*Source document*:

— BEGIN —

During Uliza's pilot project, these were the words included in the most frequent questions asked by users (translated from Swahili into English).
Uliza will solve another problem for its future users: the lack of access to information hosted on the Internet. There are many overlapping reasons for this situation: unaffordable mobile data bundles, distance to the nearest cybercafe, illiteracy in languages of wider communication, compounded by a dearth of available content in local languages.
Not a tech problem
Uliza's crowdsourcing model is admittedly labor-intensive but it has a major advantage: by having human beings handle the transcription and translation, it temporarily bypasses the lack of large voice datasets that typically constrains ASR efforts in African languages, while simultaneously collecting data from real speakers in a variety of accents and dialects. Uliza founder Grant Bridgman plans to use this database of short recordings and transcriptions to build machine learning capability and fully automate the system in the future. In this talk at Tufts University, Bridgman introduced the concept behind the project:
A good amount of research has already gone into building automatic speech recognition software for Swahili and other widely spoken African languages, but it’s taking a while for the technology to find its way into people’s hands. In an interview with Global Voices, Bridgman explained:
The technology exists and all of this is already available for first world languages, now we need to find a commercial model to make it viable for low-resource languages.

— END —

*Tasks for this exercise*:
1 > What does Grant Bridgman plan to do with the database of short recordings and transcriptions, according to the Uliza text?
2 > Summarize the Uliza text in two sentences.
3 > Please continue the Uliza text, starting after its final sentence.

*Given data*:
— BEGIN —

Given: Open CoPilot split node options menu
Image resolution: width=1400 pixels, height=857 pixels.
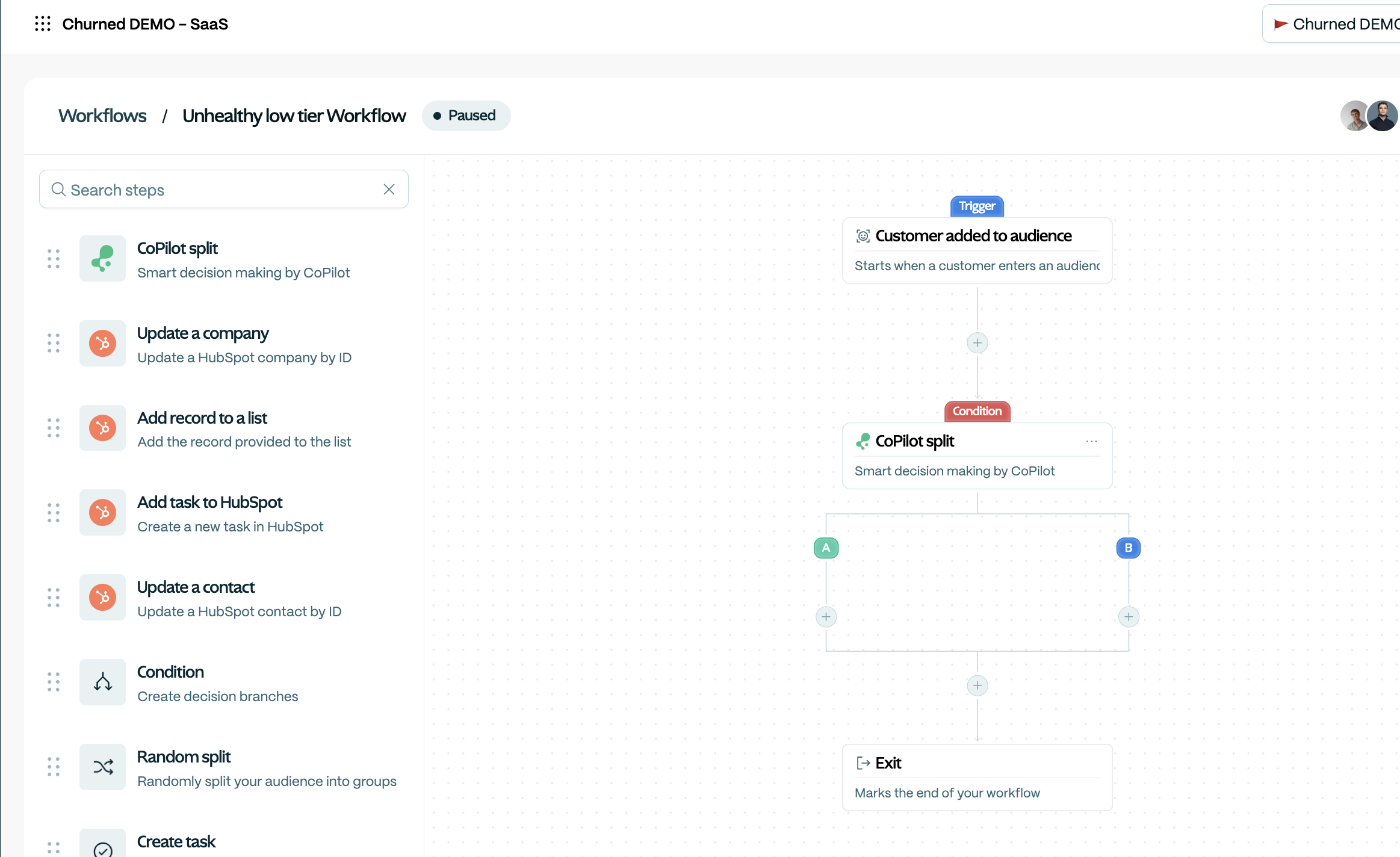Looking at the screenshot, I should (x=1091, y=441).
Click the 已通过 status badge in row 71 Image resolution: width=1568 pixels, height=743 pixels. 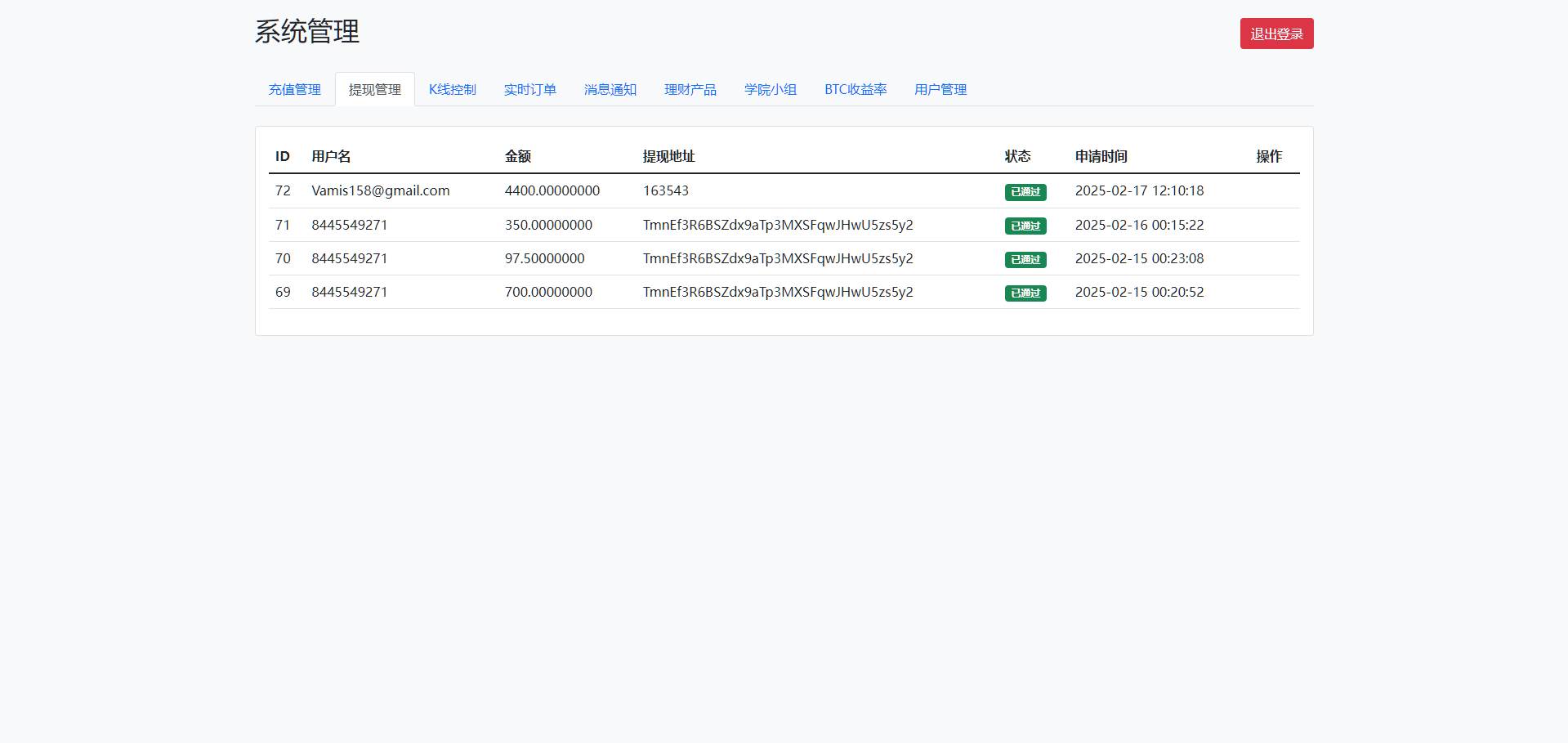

— END —

*Results*:
1 > He plans to use it to build machine learning capability and fully automate the system in the future.

2 > Uliza aims to give users access to information on the Internet, which they lack because of unaffordable mobile data, distant cybercafes, illiteracy in languages of wider communication, and scarce content in local languages. Its labor-intensive crowdsourcing model has people handle transcription and translation, which bypasses the shortage of large voice datasets for African languages while collecting recordings that founder Grant Bridgman plans to use to fully automate the system.

3 >
Companies looking to set up helplines for a rural customer base at a reduced cost are potential customers for the initial phase of Uliza’s growth. Eventually, a full service allowing mobile phone users without access to the Internet to find answers to their questions and upload their own voice content will be implemented. The cost to the user would be minimal — close to the price of an SMS.
Uliza’s model could be viable for other languages with a large enough number of speakers. But for the vast majority of the 2,000 languages spoken on the African continent, this isn't the case. But solutions might be coming from a research project led by Preethi Jyothi at the Beckman Institute, where a team of researchers used a probabilistic method to crowdsource transcriptions from non-native speakers. Once fine-tuned, probabilistic transcription could open up the possibility of ASR for less-represented languages, hopefully at a reasonable cost.